The opinion of the court was delivered by: M. James Lorenz United States District Court Judge
ORDER STRIKING FIRST AMENDED COMPLAINT
On April 1, 2010, defendant filed a motion to dismiss the complaint with prejudice under Federal Rule of Civil Procedure 12(b)(6) which was set for hearing on May 24, 2010. Plaintiff was required to file an opposition to defendant's motion no later than May 10, 2010 but did not do so. On May 27, 2010, counsel for plaintiff, Michael McGill and Carolina Veronica Diaz, each filed a declaration stating they did not receive an email from the Court's Electronic Filing system or from opposing counsel notifying them of the filing of defendant's motion to dismiss. Mr. McGill's declaration also states that "[u]nless the Court intervenes and orders otherwise, I will immediately prepare an opposition to Defendants [sic] Motion to Dismiss, and I will have it filed by Tuesday, June 1, 2010." (McGill Declar. at ¶ 9.) Plaintiff did not file an opposition to the motion to dismiss on June 1, 2010, but instead attempted to file a hard-copy of a First Amended Complaint with the Clerk of the Court on June 2, 2010.*fn1
Plaintiff's filing of declarations requesting that the "Court intervene" is ineffectual and improper. If a party would like a form of relief or a decision from the Court, the party must move for a ruling and may not file a stand-alone declaration with the expectation that the Court will act in the absence of a motion. In this case, plaintiff could have filed an ex parte motion seeking leave to file a late response or for an extension of time in which to respond to defendant's motion. He has done neither. As a result, defendant's motion to dismiss remains unopposed.

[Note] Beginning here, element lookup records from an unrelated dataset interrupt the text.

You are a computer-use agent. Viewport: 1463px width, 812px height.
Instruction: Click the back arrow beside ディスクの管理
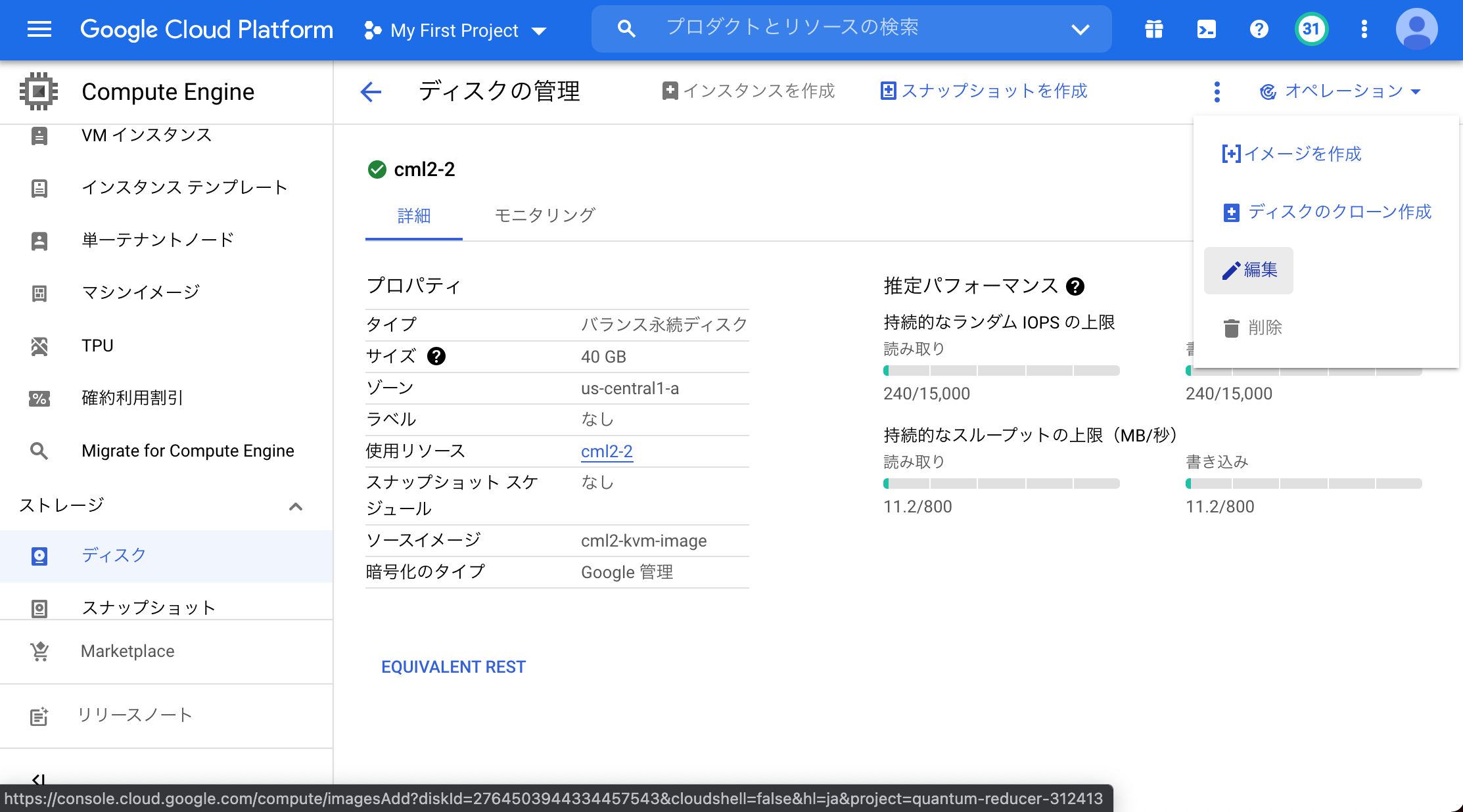[371, 91]
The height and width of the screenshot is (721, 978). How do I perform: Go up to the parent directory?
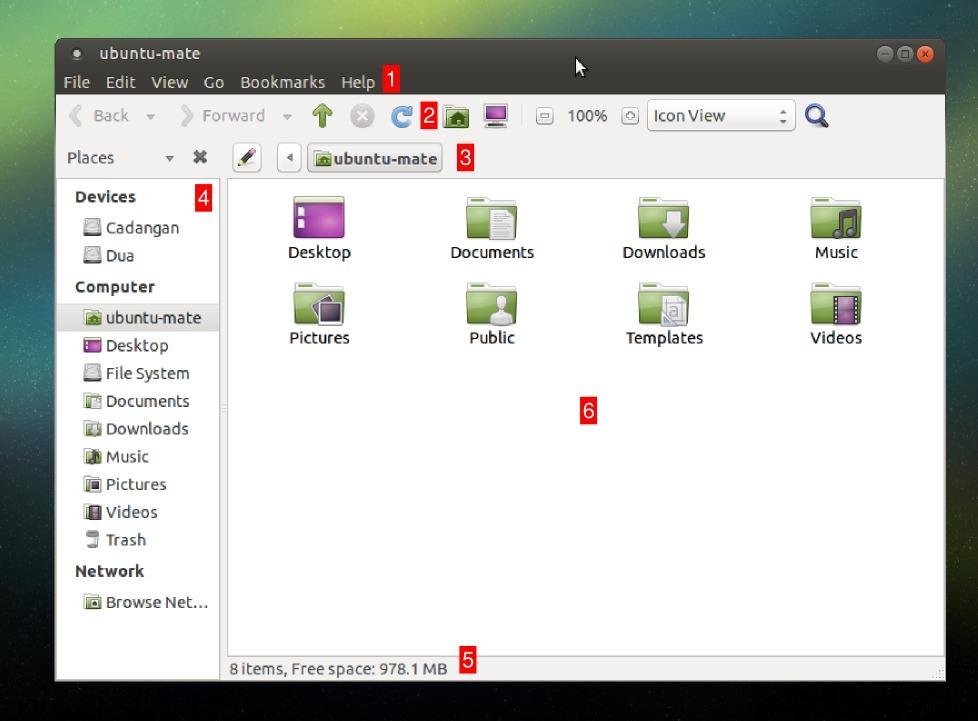[x=321, y=115]
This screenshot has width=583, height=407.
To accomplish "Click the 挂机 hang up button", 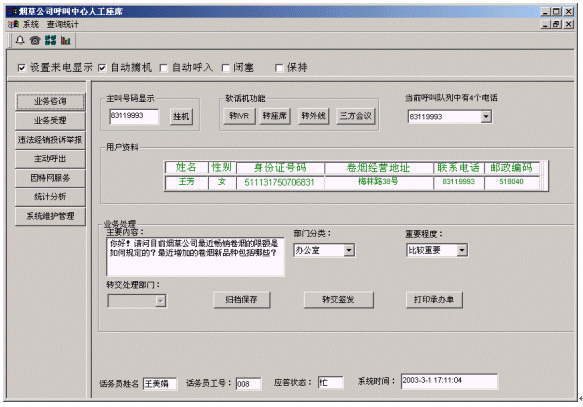I will coord(181,117).
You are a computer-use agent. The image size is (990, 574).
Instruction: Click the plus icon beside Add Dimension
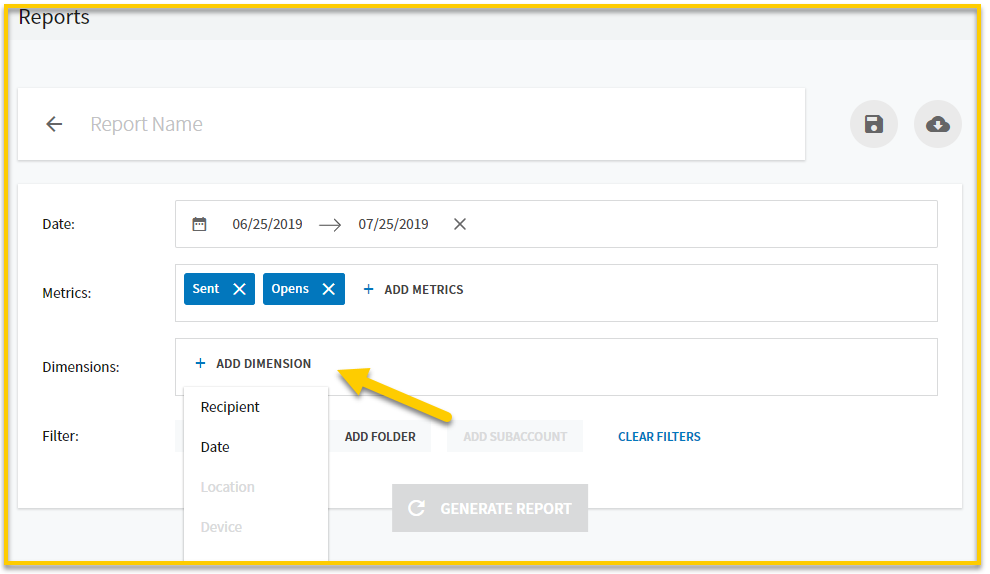tap(200, 363)
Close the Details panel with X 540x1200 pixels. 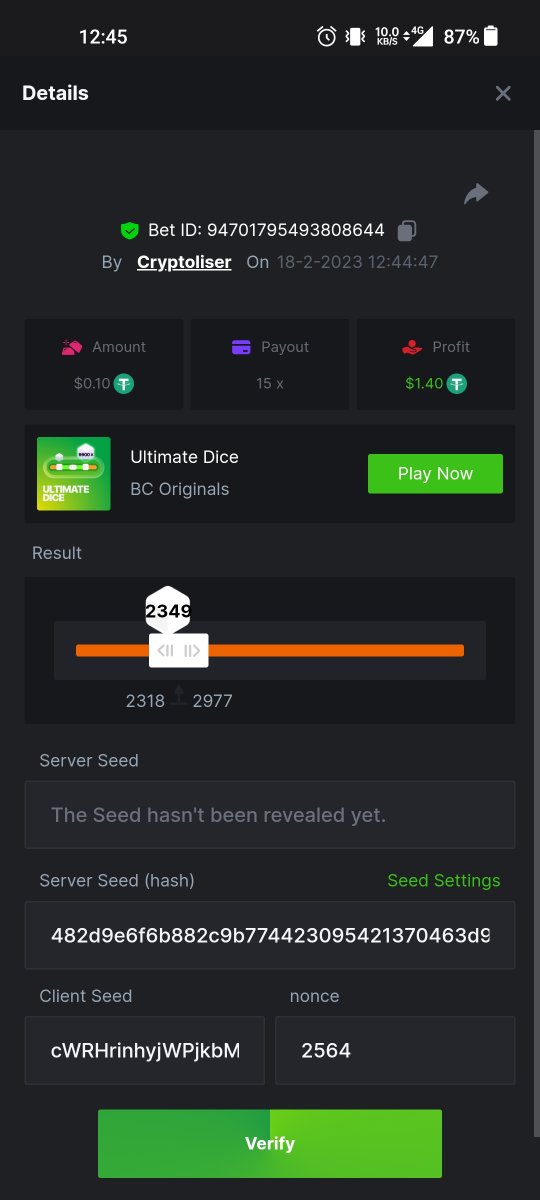tap(503, 93)
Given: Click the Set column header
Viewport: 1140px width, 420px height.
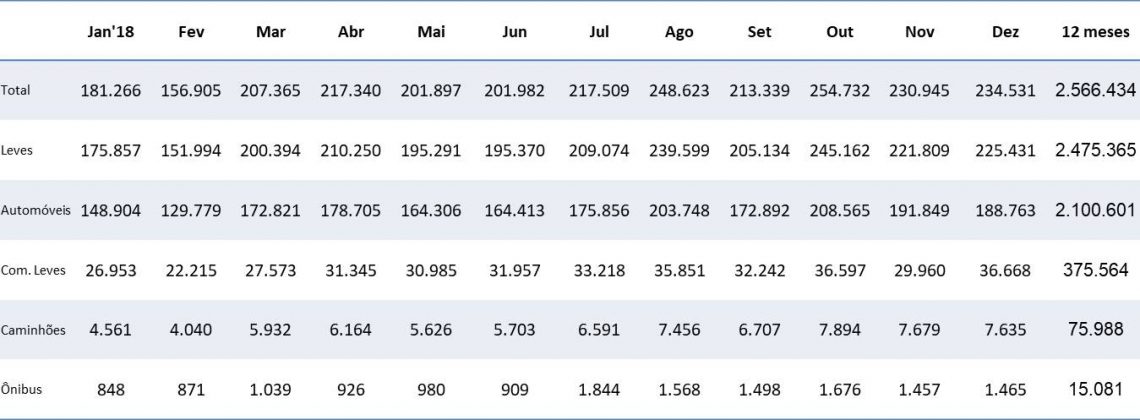Looking at the screenshot, I should (759, 32).
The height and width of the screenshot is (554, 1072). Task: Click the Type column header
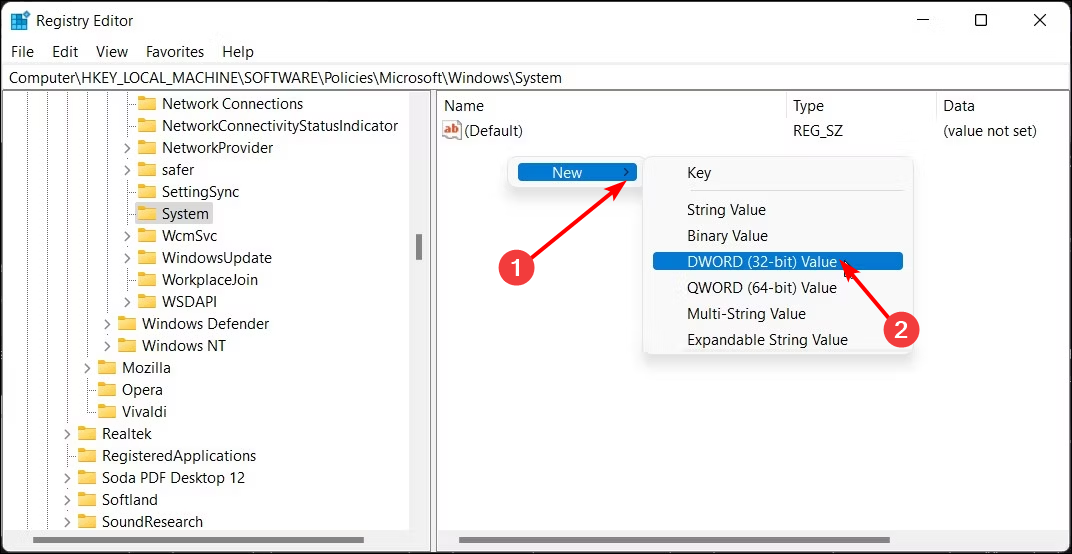[808, 105]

Further, plaintiff's attempt to file an amended complaint also is procedurally flawed. To amend as a matter of right, plaintiff must have filed his amended complaint within 21 days after serving it or within 21 days after defendant filed its motion to dismiss. FED. R. CIV. P. 15(a)(1)(A), (B). Because the motion to dismiss was filed on April 1, 2010, plaintiff's attempt to amend his complaint as a matter of right on June 2, 2010 is untimely. But Rule 15(a)(2) allows a party to amend its pleading with leave of court or opposing counsel's written consent after the period for amendment as a matter of course has expired. See FED. R. CIV. P. 15(a)(2) ("In all other cases, a party may amend its pleading only with the opposing party's written consent or the court's leave. The court should freely give leave when justice so requires.") If plaintiff would like to file an amended complaint, he must do so under Rule 15(a)(2) and in conformity with the Civil Local Rules.
Counsel is admonished that compliance with the Federal Rules of Civil Procedure, the Civil Local Rules and the E-Filing Manual is required at all times. Any further failure to comply with the rules of court may lead to penalties under Local Rule 83.1.
Based on the foregoing, IT IS ORDERED striking plaintiff's First Amended Complaint. IT IS FURTHER ORDERED that the Court finds defendant's motion to dismiss the complaint suitable for determination on the papers submitted and without oral argument pursuant to Civil Local Rule 7.1(d)(1).